Finalmente alquilé en el Centro. En los bajos de mi edificio hay un café antiguo. El primer día me presenté ante el dueño. No habíamos armado la cocina y a las cinco de la tarde le pregunté si me podía dar un plato caliente. Unas lentejas fueron la bienvenida al barrio porque este lugar céntrico es también un barrio. “Con mucho esfuerzo hemos logrado formar aquí una pequeña comunidad para pasarla bien”, me dijo el dueño del bar café. Y me pasó un carné figurado de membresía. He ido conociendo al reparador de calzados, al ferretero, a la señora que atiende la lavandería. A unas cuadras hay un pequeño mercado, en realidad, son los restos de un mercado, pero tiene una pescadería, un par de carnicerías, fiambrerías y verdulerías. He aprendido a reconocer a los abogados que viven aquí en el día y a los solitarios, los estudiantes, los viejos residentes que viven aquí de noche, cuando los que trabajan en el centro vuelven a sus casas, y esto queda convertido en un barrio, con sus media sombras y ritos donde aún se escuchan los ecos deformados de aquella idea de comunidad.

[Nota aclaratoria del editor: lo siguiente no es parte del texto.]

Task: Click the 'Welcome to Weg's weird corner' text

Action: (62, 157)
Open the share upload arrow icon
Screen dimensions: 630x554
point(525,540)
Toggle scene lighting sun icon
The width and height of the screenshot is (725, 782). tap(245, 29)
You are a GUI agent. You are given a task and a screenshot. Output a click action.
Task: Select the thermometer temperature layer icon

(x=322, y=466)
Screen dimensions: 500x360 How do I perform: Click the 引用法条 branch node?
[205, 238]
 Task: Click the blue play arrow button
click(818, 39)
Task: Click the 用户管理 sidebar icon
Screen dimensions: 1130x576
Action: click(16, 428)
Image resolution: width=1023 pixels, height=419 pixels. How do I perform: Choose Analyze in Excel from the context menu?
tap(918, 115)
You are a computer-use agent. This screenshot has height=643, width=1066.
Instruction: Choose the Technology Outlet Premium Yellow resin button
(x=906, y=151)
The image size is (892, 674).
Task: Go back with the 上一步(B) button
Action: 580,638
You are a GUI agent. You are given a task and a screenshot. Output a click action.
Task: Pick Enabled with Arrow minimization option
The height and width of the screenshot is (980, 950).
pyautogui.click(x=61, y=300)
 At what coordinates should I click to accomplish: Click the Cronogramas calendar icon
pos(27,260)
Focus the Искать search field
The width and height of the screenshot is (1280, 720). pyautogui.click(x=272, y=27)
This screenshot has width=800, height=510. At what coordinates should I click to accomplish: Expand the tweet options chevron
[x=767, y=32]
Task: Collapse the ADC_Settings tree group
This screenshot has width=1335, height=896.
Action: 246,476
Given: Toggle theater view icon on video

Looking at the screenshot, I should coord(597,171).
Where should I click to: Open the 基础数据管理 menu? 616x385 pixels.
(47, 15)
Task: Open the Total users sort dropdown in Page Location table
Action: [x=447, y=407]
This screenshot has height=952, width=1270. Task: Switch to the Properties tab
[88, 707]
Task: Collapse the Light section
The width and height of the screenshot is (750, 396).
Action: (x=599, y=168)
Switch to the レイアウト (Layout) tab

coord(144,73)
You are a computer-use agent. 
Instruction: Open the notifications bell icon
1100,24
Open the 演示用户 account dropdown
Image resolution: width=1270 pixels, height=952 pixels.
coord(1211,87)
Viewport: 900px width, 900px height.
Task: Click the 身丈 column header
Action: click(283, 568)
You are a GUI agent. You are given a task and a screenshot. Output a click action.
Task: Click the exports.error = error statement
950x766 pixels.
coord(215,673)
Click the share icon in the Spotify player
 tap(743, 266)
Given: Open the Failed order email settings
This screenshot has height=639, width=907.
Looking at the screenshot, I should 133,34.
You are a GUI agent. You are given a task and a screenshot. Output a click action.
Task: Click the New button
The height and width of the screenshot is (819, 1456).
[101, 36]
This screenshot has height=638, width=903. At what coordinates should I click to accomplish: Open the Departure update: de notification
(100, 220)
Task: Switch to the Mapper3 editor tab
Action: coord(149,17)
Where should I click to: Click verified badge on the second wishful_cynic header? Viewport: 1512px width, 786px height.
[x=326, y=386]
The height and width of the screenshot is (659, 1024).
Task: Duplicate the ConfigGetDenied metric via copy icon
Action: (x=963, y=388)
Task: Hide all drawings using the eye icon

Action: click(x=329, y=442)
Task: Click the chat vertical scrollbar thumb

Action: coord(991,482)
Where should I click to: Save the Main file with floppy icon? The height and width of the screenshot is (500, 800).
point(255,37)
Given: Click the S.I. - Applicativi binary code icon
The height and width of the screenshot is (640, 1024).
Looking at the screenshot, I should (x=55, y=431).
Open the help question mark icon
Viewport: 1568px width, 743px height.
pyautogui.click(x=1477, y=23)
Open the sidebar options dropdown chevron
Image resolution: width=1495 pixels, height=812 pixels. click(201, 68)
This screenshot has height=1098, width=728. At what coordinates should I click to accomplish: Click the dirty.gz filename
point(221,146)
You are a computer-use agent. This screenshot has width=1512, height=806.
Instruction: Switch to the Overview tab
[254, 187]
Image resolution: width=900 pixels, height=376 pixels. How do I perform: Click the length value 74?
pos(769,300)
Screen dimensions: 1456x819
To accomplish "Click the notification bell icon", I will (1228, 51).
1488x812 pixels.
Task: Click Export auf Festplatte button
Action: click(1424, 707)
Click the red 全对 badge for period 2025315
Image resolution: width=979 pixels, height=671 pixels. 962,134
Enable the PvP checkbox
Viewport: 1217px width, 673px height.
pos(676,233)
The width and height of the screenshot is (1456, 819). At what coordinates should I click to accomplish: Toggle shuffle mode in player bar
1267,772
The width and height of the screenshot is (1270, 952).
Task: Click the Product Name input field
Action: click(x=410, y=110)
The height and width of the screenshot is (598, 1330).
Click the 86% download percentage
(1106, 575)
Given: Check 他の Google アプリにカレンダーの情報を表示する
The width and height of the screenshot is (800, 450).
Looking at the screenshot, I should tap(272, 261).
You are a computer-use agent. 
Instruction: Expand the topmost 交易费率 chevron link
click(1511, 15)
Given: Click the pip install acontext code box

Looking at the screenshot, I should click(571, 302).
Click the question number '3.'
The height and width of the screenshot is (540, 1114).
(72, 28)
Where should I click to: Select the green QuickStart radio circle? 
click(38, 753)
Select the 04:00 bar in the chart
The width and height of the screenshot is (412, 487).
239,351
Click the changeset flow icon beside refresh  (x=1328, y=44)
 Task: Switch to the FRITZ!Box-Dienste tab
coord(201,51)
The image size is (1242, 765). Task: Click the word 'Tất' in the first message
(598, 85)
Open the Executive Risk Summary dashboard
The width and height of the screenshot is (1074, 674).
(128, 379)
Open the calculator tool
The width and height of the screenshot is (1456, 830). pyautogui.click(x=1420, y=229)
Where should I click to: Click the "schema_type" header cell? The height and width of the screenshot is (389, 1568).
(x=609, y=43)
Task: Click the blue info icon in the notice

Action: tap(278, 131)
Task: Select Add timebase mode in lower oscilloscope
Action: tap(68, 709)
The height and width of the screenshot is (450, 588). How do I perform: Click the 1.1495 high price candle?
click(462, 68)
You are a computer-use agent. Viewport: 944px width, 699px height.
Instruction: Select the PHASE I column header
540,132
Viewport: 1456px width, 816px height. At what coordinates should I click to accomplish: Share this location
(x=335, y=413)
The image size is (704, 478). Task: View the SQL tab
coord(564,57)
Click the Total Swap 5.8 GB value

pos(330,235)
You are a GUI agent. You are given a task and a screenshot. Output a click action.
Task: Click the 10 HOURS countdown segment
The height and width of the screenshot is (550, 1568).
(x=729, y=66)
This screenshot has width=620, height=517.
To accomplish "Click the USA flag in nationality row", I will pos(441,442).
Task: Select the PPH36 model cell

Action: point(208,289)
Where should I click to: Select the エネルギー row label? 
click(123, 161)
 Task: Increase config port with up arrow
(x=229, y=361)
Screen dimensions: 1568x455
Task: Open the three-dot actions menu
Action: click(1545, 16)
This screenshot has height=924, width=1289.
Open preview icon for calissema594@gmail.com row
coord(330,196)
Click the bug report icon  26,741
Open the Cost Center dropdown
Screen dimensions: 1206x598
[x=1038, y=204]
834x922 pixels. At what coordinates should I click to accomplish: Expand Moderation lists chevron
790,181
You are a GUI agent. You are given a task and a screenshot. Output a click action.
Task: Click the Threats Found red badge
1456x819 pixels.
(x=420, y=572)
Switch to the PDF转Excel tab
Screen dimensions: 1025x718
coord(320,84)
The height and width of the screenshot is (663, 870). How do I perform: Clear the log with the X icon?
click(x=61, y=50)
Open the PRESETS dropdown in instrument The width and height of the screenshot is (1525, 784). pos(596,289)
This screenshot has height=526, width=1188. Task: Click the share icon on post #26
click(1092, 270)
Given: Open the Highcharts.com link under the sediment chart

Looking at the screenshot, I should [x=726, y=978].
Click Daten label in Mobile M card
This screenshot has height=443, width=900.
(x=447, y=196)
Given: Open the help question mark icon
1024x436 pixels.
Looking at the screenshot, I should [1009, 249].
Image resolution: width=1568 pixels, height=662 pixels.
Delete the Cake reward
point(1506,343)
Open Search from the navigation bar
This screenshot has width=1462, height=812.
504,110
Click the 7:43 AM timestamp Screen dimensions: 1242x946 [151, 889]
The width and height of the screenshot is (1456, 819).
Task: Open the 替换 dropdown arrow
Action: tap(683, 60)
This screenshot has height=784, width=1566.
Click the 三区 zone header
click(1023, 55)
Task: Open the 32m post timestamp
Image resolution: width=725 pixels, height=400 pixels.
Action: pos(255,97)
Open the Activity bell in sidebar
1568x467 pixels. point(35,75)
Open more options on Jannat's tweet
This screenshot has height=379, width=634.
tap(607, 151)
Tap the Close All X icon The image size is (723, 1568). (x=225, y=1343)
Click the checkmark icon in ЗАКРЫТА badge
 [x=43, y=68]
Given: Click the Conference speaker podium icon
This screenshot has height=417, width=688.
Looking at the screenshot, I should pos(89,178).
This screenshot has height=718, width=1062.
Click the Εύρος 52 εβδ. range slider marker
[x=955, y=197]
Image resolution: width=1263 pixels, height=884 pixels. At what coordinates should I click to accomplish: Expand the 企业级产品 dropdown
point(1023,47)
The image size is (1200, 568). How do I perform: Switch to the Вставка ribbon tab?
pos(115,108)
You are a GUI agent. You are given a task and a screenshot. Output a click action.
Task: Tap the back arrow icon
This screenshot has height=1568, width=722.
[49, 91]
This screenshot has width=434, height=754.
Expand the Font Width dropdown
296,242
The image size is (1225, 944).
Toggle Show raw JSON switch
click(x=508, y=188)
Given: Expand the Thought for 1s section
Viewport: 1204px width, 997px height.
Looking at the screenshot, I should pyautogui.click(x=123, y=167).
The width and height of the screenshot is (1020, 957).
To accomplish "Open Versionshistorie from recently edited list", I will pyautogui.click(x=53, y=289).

En la azote del edificio del frente hay un joven que pule y pinta maceteros, les coloca almácigos y, seguramente, los vende en una feria. Desde la mañana a la noche trabaja con una pulidora eléctrica y el ruido es enervante. Le pedimos desde el balcón que pusiera un aislante para atenuar el ruido. El joven se entró y no lo vimos más. Le conté esto al dueño del café de abajo. “Claro que lo conozco, me dijo, qué pena, vive de eso, pero no te preocupes, él también viene aquí, así que los presento, y el café será el lugar de la mediación”.